Cell culture induction in three mulberry (Morus alba L.) cultivars

Article number
1422_6
Pages
45 – 50
Language
English
Abstract
Mulberry (Morus alba L.) contains numerous bioactive compounds with antioxidant and anti-inflammatory capacity that can be extracted from the plant.
In vitro cell cultures of mulberry have proven to be a continuous source of polyphenols, in contrast with the discontinuous availability that can be found in leaves obtained from trees.
In this study, three mulberry cultivars (‘Italiana’, ‘Valenciana Temprana’, and ‘Filipina’), previously selected on the basis of their high capacity to produce phenolic compounds, have been used to induce callus formation in order to perform cell cultures.

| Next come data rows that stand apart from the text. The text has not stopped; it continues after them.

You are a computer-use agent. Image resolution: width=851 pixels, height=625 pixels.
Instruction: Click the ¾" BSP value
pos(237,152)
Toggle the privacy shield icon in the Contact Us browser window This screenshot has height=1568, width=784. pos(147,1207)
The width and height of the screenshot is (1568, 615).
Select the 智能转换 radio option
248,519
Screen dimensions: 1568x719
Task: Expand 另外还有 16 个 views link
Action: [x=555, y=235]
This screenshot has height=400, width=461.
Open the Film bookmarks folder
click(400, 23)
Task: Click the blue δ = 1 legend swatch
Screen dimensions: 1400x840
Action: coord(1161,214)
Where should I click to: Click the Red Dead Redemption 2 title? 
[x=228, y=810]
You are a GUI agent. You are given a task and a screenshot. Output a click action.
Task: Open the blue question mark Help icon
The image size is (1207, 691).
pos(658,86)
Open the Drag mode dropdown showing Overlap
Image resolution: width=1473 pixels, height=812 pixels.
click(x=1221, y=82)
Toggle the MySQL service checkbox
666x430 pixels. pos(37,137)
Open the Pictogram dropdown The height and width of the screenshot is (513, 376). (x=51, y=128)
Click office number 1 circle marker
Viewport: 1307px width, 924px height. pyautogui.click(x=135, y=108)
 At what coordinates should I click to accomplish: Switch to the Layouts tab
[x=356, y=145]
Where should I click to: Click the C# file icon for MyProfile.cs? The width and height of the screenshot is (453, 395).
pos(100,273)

Small leaves of these three cultivars were disinfected and in vitro cultured to define a protocol for mulberry leaf-cell production.
Media consisting of woody plant medium (WPM) or Murashige and Skoog (MS) medium supplemented with 1 or 2 mg L‑1 of 2,4-dichlorophenoxyacetic acid (2,4-D) and 1 mg L‑1 of kinetin (KN) were tested.
Three different parts of mulberry leaves (leaf, nerve, and petiole) were used to induce callus formation.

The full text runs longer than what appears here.